EXTRACTED INFORMATION.
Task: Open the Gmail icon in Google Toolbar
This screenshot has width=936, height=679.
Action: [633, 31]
* * *
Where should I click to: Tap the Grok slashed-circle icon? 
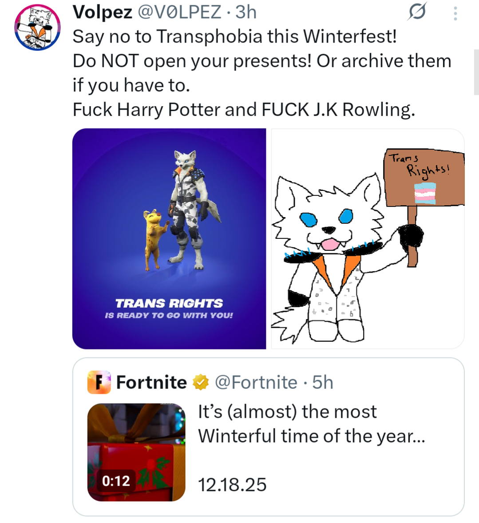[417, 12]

DO THIS.
Format the lines from the one containing "Task: Open the Gmail icon in Google Toolbar" through the one containing "Action: [633, 31]", inclusive, as a Markdown table with columns Num and Content, leaving out blank lines.

OUTPUT FOR THIS EXERCISE.
| Num | Content |
|---|---|
| 1 | Task: Open the Gmail icon in Google Toolbar |
| 2 | This screenshot has width=936, height=679. |
| 3 | Action: [633, 31] |